EXERCISE AIM:
Turn everything from the line containing "The height and" down to the line containing "tap(136, 290)" into a numbered list, leaving out blank lines and the pictures.

SUPPLIED DATA:
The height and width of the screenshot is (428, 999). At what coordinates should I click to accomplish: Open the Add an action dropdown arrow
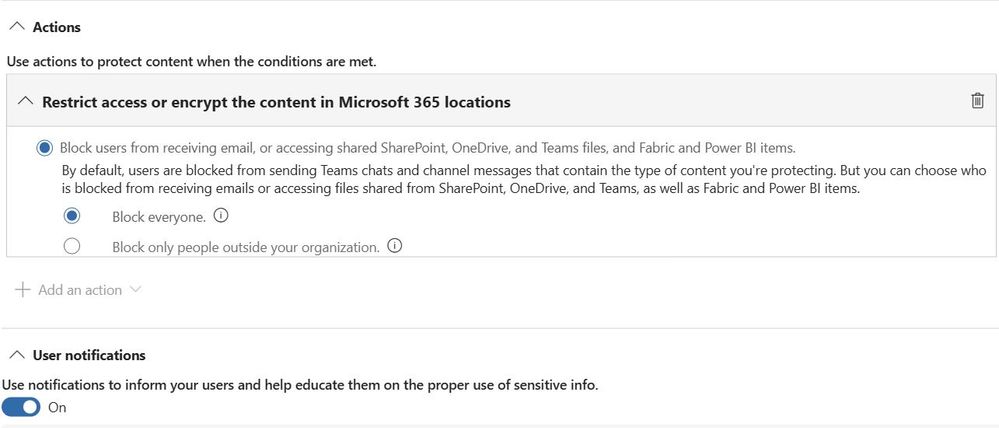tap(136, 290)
...
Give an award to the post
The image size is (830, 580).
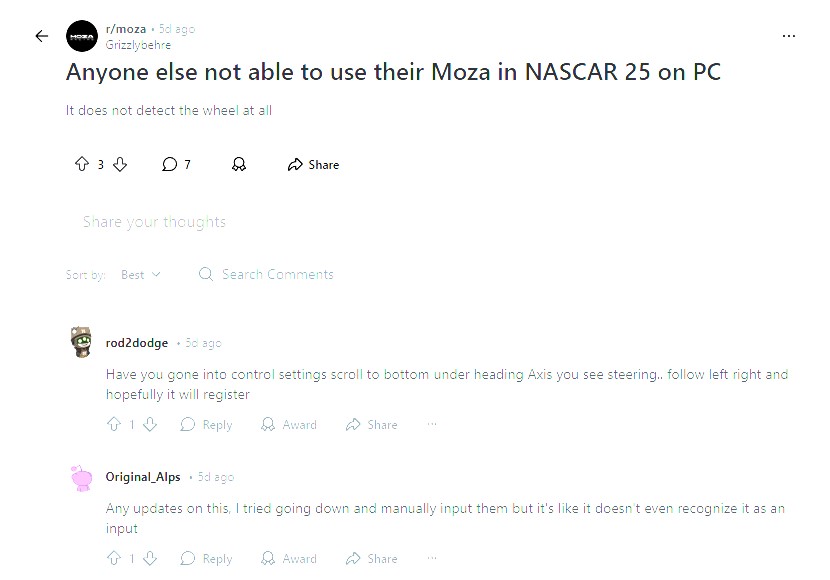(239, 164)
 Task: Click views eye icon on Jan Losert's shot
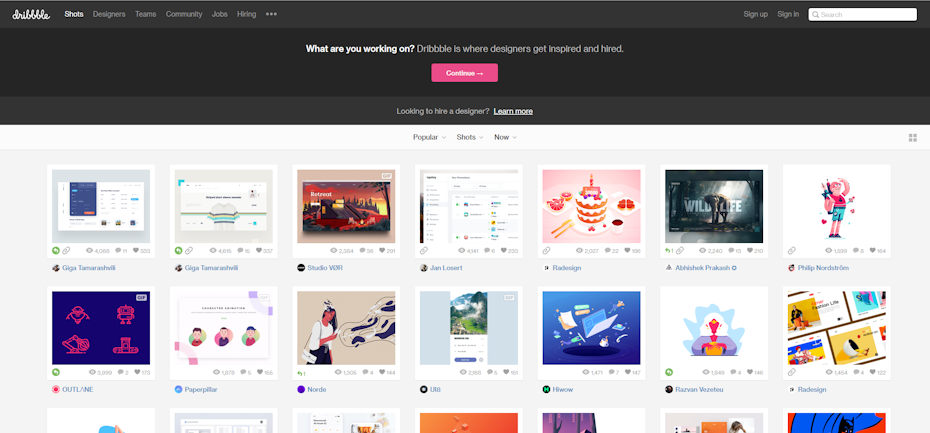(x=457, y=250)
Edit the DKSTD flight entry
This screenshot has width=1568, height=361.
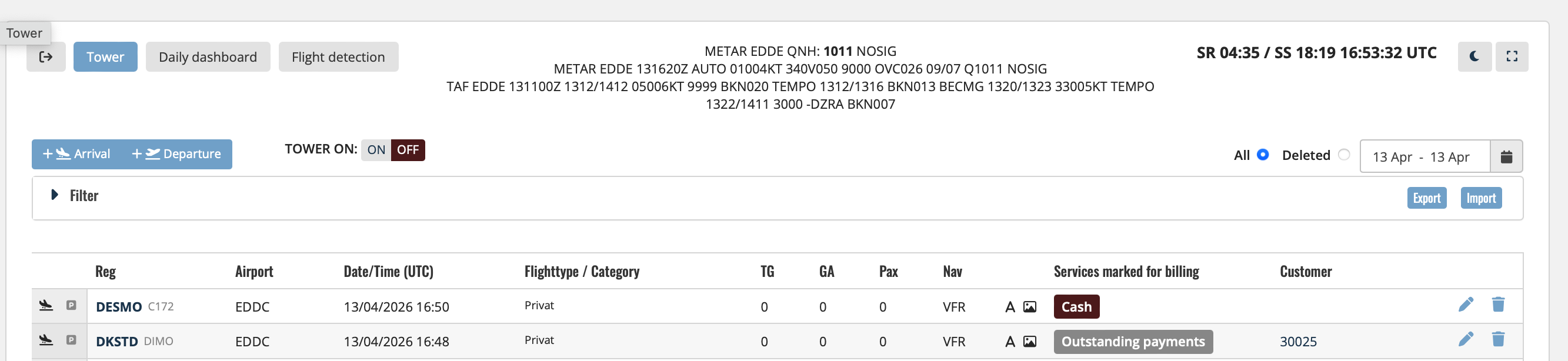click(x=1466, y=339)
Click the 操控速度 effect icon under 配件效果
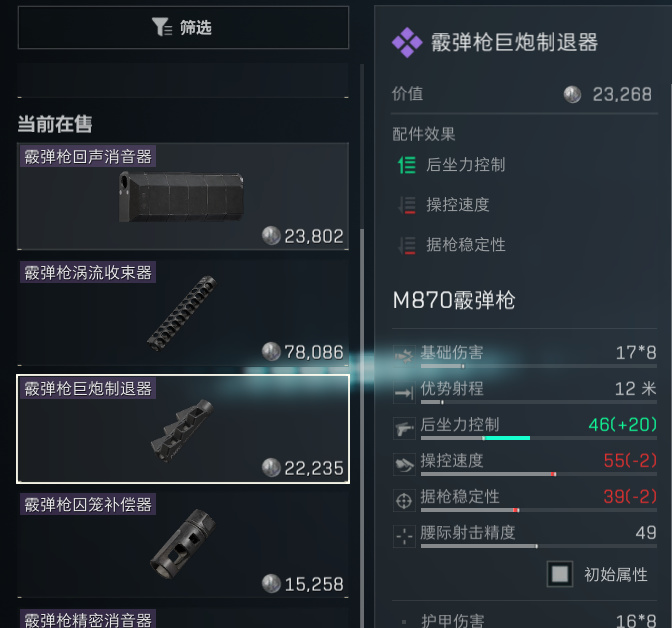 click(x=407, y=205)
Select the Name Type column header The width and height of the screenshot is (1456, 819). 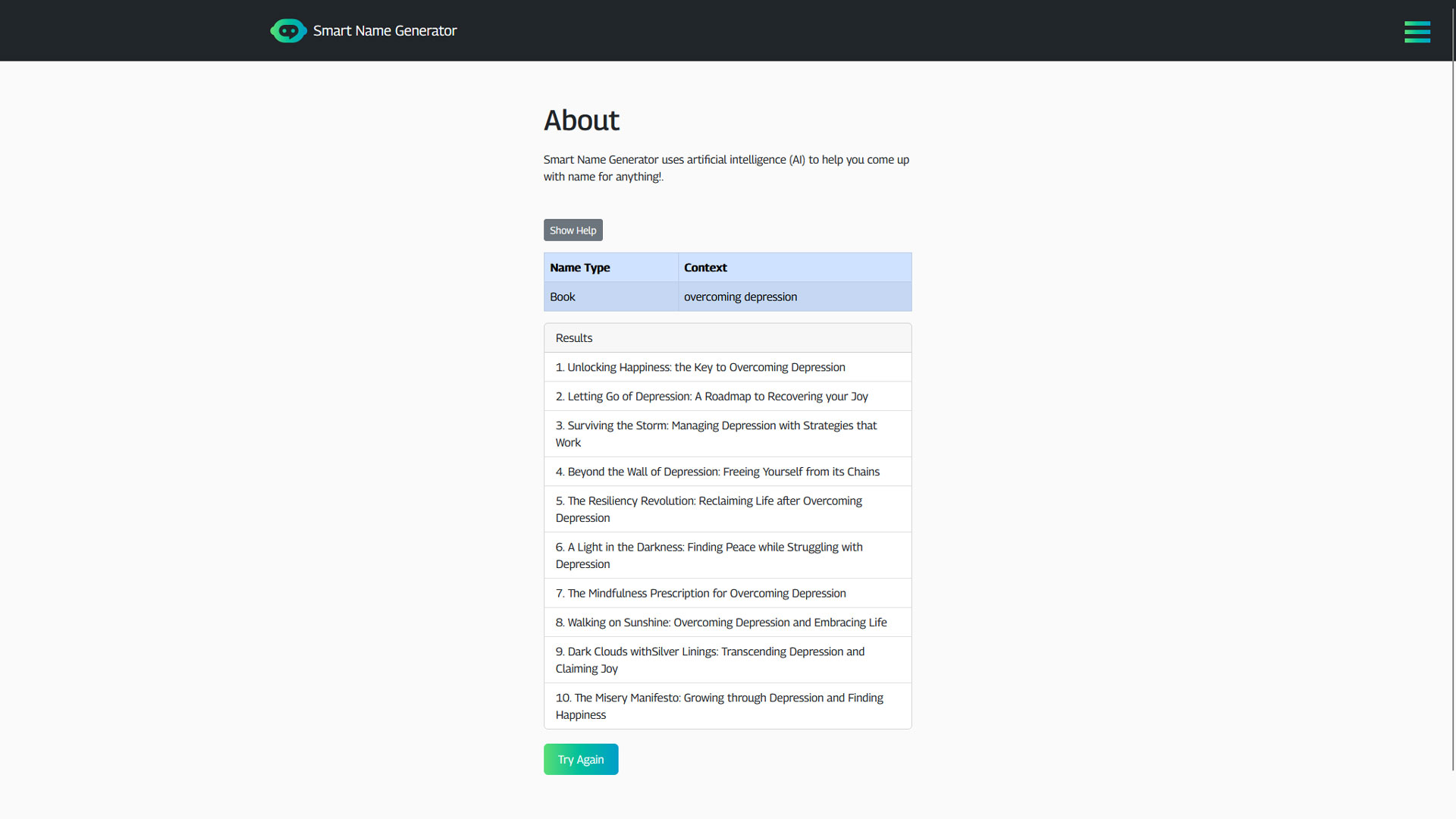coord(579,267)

THE ANSWER:
1. The height and width of the screenshot is (428, 999). At what coordinates should I click to accomplish: Open the Add an action dropdown arrow
2. tap(136, 290)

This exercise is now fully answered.